If there is still anyone who hasn't seen the hypnotic, terrifying images of the tsunami wave invading Japan's shores, they must, truly, be living in a cave.  Once more, as if we needed any reminding, we have been shown how minuscule are our efforts to tame our wild planet.

Earthquakes, tsunamis, tornados, hurricanes, wildfires, droughts: they have been accosting the planet for as long as we have been here - since before we were here - and it makes little difference if you're modern man atop a high-rise, or a prehistoric cave-dweller.  Natural disasters are just that - natural.  They are an integral part of living here on Earth, and they don't discriminate between humans and any other animal.  When nature strikes, we are all helpless victims.

Unless we chose to relocate to safer lands, those far away from where the mighty plates that make up the surface of our planet meet - and we won't - it will ever be thus.  We make a cynical calculation - that the big one won't hit in our lifetime; that our neighbours may perish, but we will be spared - and build our homes, and factories, and powerplants atop the fault, or beneath the volcano, or in the midst of the floodplain.  It is a reflection of man's inspiring, maddening optimism - without it, could we as a species have survived this long?

At the other end of the spectrum, we have the horror that people visit upon each other.  Half a world away from Japan, the lunatic Gaddafi family are intent upon annihilating the portion of the Libyan populace that won't accept the continued brutal rule of daddy Muammar, and his comparably deranged, equally vicious offspring.  What's sad is that, as we gather around our television sets (or, more likely these days, computers and smartphones) to absorb the unreality that is northern Japan being swept bare by an unstoppable ocean, we have distanced ourselves from the all too human, all too preventable tragedy that is unfolding in Libya.  How is it that we can be so sympathetic to one group, randomly victimized by the planet's tectonic writhings, and yet so callous when others are deliberately, systematically exterminated by one of our fellow creatures?

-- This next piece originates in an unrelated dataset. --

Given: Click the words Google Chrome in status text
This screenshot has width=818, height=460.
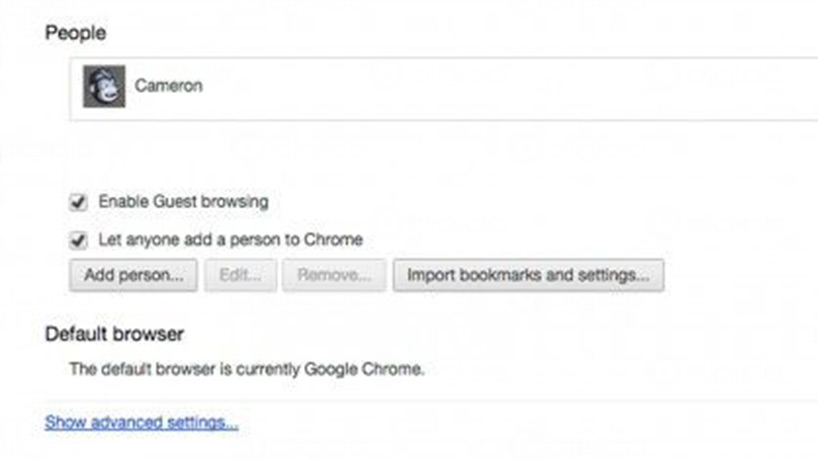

The UN Security Council has just voted for a no-fly zone in Libya, but the details of its implementation are sketchy, at best.  The military advises it will take at least a week to make it effective, but how that will help the citizens of Benghazi - the rebel stronghold in eastern Libya that is now surrounded by Gaddafi's loyalist forces - is unclear.  I hope it's not too late to prevent Gaddafi re-establishing his iron grip on the country, but it's too soon to celebrate.

It's strange: no one argues that Gaddafi is not a lunatic; no one suggests that his actions are anything less than barbaric, and criminal.  And yet.

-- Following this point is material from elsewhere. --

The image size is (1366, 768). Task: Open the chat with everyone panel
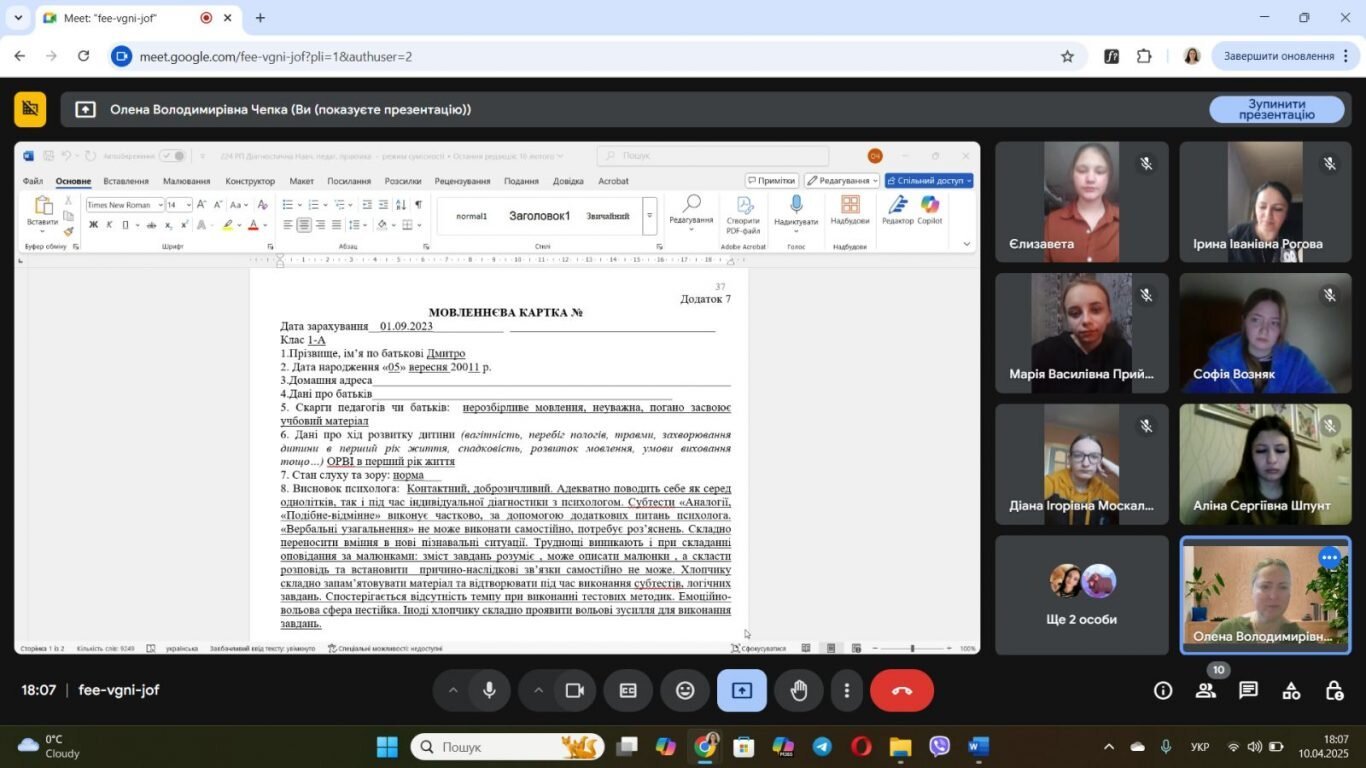pyautogui.click(x=1248, y=690)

And yet there is a willingness to stand by, to do nothing.  I realize that there are many people who, for legitimate if debatable reasons, are uncomfortable putting their military at risk in a foreign country, where we have, arguably, no national interest, and where a successful rebellion would result in the replacement of a lunatic dictatorship with - what exactly?  And yet.

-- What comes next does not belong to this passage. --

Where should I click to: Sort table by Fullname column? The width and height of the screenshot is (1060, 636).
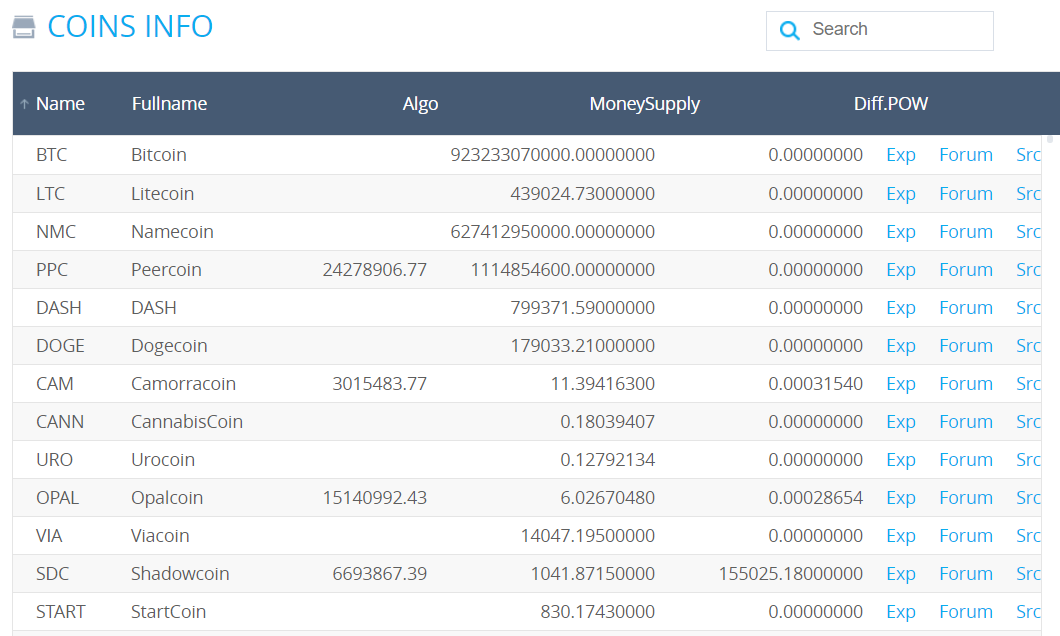click(169, 104)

A national interest we may not have, but a humanitarian one - indeed, a human one - we surely do.  Intervention, even of limited scope, is not without risk, and it is not without consequences - some of which, it must be acknowledged, we may come to regret.   But if we allow the opportunity to rid the world of one of its tyrants to pass, for how long, and to what cost, will we regret that?

I'm not, as a rule, a utopian. I will never live to see a world in which the ground never shakes, harsh winds never blow, and waters never rise.  These realities are with us for as long as we inhabit this blue orb.  But I would one day like to see a world where we offer succour to those imperiled by nature's fury, and more than mere words to people attempting to free themselves from the indiscriminate brutality of their unelected, unaccountable rulers.